The study outlines the design of a 3D microfluidic chip that incorporates brain endothelial cells, astrocytes, pericytes, neurons, and microglia. The chip is fabricated using microfluidic techniques to create a controlled environment. Protocols for cell seeding and culture are described to ensure proper cell-cell interactions. Immunocytochemistry is used to analyze cell morphology and protein markers. Permeability assays measure the barrier's resistance to molecule passage. Calcium imaging is employed to assess neuronal function as an indicator of BBB integrity. The study emphasizes the importance of co-culturing multiple cell types to mimic BBB complexity. These methods aim to provide a comprehensive framework for BBB-on-chip modeling.

Main Results:

The BBB-on-chip model successfully replicates key functional properties of the human BBB. High transendothelial electrical resistance and low permeability were observed in the chip. Co-culturing endothelial cells with astrocytes and pericytes enhanced barrier formation. Immunocytochemistry confirmed the presence of relevant protein markers like ZO-1 and Claudin-5. Permeability assays showed that the chip effectively restricts molecule passage. Calcium imaging revealed neuronal activity patterns consistent with BBB integrity. The model's performance suggests it can serve as a reliable platform for BBB research. These findings support the potential of 3D microfluidic systems to advance BBB studies.

Conclusions:

The authors propose that 3D microfluidic models can overcome limitations of traditional BBB research methods. The study suggests that co-culturing multiple cell types improves model accuracy. The results indicate that these models can replicate key BBB properties like high resistance and low permeability. The authors emphasize the need for standardized protocols to ensure reproducibility. They propose that continued advancements in microtechnology could lead to more realistic BBB models. The study concludes that BBB-on-chip systems may provide a valuable tool for future research. The authors suggest that these models could help in understanding BBB function and dysfunction. They propose that such platforms may support drug screening and disease modeling efforts.

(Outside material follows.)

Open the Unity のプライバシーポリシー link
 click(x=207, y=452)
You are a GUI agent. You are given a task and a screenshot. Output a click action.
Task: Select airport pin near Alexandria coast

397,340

The model replicates high transendothelial electrical resistance and low permeability, key features of the human BBB.

Brain endothelial cells, astrocytes, pericytes, neurons, and microglia are co-cultured to mimic BBB complexity.

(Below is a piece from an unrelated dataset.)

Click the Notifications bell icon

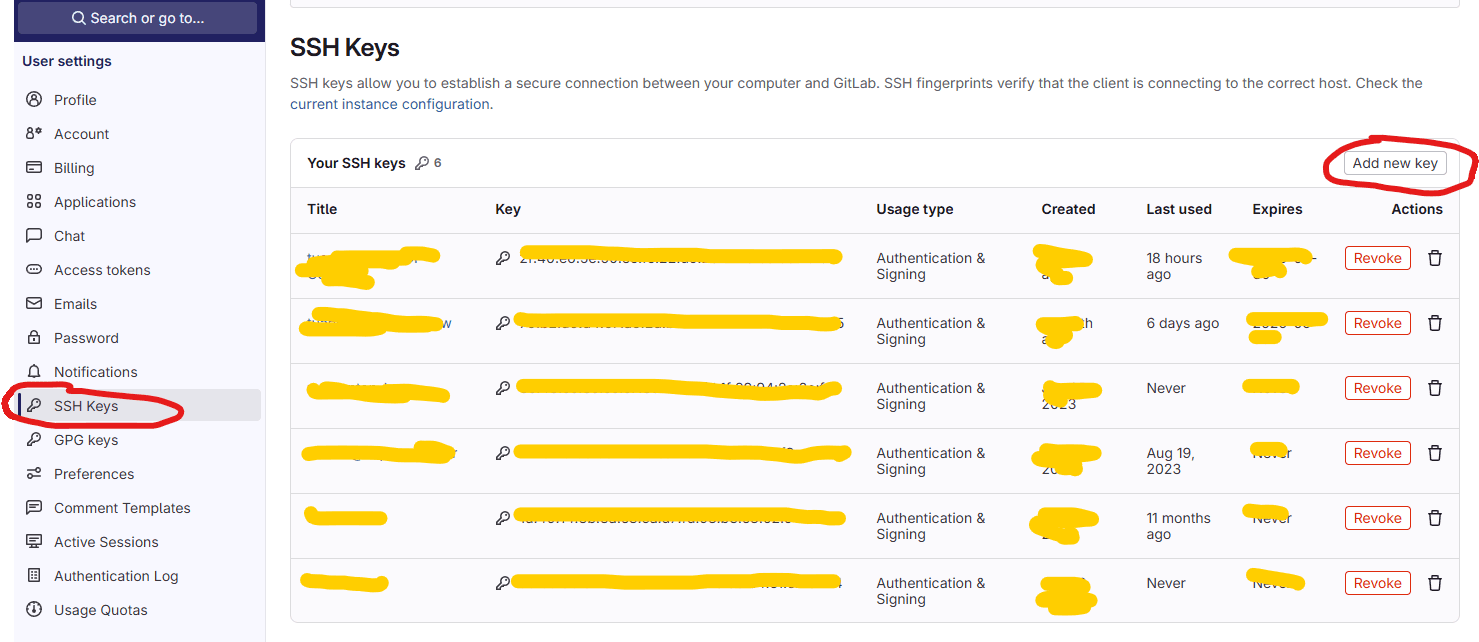[x=33, y=371]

Calcium imaging assesses neuronal function as a measure of BBB integrity in the chip.

Immunocytochemistry is used to analyze cell morphology and confirm the presence of BBB-specific protein markers like ZO-1.

The assay measures the model's resistance to molecule passage, indicating BBB barrier function.

The authors propose that continued advancements in microtechnology could lead to realistic in vivo-like BBB-on-chip models.